Omicron 5 continua la sua discesa in Romagna: il bollettino AUSL che riassume i dati dal 25 al 31 luglio vede la diminuzione di nuovi casi covid, del tasso di positività e del numero dei pazienti ricoverati; crollano anche i focolai in residenze anziani e ospedali. Rispetto alla settimana precedente crescono però ancora le vittime, con la provincia di Rimini davanti a Ravenna nella triste graduatoria.

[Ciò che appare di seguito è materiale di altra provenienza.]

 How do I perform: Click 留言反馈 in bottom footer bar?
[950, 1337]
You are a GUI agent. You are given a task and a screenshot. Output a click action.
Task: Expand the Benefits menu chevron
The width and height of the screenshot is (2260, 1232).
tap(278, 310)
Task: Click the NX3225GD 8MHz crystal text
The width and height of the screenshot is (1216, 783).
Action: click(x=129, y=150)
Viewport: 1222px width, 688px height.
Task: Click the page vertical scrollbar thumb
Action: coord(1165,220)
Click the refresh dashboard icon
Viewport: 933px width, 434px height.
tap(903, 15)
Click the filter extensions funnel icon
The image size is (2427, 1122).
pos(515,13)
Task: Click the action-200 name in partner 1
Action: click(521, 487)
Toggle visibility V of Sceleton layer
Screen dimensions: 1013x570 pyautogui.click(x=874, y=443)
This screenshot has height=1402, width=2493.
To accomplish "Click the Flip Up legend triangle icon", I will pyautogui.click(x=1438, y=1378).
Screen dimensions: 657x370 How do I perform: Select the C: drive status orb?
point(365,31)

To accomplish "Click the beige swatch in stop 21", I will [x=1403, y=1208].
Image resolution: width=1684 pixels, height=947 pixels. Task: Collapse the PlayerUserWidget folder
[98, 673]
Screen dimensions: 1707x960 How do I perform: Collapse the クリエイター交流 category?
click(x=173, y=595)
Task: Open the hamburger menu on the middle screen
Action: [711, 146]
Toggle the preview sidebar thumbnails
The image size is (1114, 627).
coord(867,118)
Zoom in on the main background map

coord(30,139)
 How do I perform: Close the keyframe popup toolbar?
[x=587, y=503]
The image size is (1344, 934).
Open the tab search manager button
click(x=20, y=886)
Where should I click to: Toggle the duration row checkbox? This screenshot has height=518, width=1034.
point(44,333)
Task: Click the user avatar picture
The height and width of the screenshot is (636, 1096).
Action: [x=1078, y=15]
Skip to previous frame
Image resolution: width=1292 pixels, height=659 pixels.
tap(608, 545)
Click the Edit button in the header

Questa settimana sono stati eseguiti 28.653 tamponi (molecolari e antigenici) registrando 7.885 nuovi casi positivi (27.5%). “Si registra una diminuzione delle nuove positività, sia in termini assoluti (- 3.776) che percentuali”, conferma AUSL Romagna.

Il tasso di occupazione di posti letto da parte di pazienti affetti da COVID è in diminuzione rispetto alla scorsa settimana ed in totale sono ricoverati 244 pazienti, tra questi 6 sono ricoverati in terapia intensiva; durante la settimana precedente erano stati 295, di cui 11 in terapia intensiva.

La provincia di Rimini dopo quella di Ravenna è quella dove la curva si abbassa più velocemente, ma con andamenti molto diseguali da Comune a Comune. Per stare a quelli maggiori, a Rimini i nuovi casi in una settimana scendono da 1478 a 892; Riccione cala da 335 a 255, Bellaria da 111 a 80, Cattolica passa da 234 a 125, Coriano da 114 a 87, Misano da 115 a 102, Santarcangelo da 184 a 115, Verucchio da 67 a 46.

Complessivamente sono stati sospesi perchè non vaccinati 115 operatori tra dipendenti e convenzionati in tutta l’azienda USL della Romagna, due in meno rispetto alla settimana precedente.

I vaccinati al 1 agosto erano 906.438 con prima dose, 871.220 con seconda dose, 609.166 con terza dose e 48.519 con quarta dose la cui somministrazione è iniziata il 1 marzo, a cui vanno aggiunte 111.863 dosi somministrate dai MMG.